Still, there are reasons for hope. For one thing, there's a real possibility that the pandemic is going to bring about the long-expected destruction of America's education racket. It likely won't take down the Ivy League, unfortunately, (though the Ivyies will have to deal with their own unique challenges), but a lot of mid-tier colleges will probably close. Which means that the young adults who would have given them $80,000 in borrowed money in exchange for worthless degrees in grievance studies will, instead, have to go out and get jobs, make friends, start families, and get involved in their communities. As "bourgeois" as those things might seem, they have provided lives with meaning from time immemorial. And, who knows, maybe they'll even enjoy the occasional good book without having some Marxist professor ruin it for them.

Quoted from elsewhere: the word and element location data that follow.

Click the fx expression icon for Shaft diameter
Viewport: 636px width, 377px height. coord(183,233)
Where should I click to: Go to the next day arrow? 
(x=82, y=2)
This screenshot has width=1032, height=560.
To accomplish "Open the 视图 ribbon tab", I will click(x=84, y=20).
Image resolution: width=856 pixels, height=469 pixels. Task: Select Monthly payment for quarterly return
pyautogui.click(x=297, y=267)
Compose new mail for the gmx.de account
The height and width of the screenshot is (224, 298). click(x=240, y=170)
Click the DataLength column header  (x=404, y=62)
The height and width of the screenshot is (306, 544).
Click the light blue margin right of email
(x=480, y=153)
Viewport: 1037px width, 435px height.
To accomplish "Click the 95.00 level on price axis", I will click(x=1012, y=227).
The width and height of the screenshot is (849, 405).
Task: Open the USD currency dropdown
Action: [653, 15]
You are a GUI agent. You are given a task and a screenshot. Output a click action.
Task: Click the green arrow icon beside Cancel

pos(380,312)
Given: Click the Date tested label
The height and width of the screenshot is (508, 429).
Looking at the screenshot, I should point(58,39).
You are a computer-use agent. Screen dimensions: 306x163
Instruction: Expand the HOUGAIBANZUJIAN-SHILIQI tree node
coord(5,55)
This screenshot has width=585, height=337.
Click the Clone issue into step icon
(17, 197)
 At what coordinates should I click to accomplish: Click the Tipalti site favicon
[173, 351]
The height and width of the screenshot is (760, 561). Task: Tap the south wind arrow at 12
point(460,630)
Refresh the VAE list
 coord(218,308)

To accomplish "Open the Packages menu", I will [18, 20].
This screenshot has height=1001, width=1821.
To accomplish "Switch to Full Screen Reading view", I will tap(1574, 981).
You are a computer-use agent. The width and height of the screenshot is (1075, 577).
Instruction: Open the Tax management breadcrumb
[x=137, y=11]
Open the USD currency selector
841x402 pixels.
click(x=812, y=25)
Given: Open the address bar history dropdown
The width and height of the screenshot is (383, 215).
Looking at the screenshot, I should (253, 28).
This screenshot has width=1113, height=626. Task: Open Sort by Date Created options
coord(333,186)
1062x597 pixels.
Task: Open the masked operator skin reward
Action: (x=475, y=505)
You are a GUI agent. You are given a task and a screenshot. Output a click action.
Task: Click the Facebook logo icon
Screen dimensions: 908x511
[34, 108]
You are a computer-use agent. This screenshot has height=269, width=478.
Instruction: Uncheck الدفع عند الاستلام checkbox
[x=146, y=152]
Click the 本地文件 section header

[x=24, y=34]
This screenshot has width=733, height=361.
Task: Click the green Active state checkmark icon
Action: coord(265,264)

For another, as much as it seems like the world is collapsing right now, there's some evidence that normal people are disturbed by these events. The events of 1968 drove Americans into the arms of Richard Nixon and (after a brief interlude) Ronald Reagan. They also, as noted above, motivated a young Roger Scruton to rebel against their mendacious, destructive spirit. It may well be that many young people out there are similarly disturbed by all of this pandemonium. Perhaps that will ultimately impel them to embrace instead a worldview based on that sentiment which is at the heart of conservatism, namely gratitude.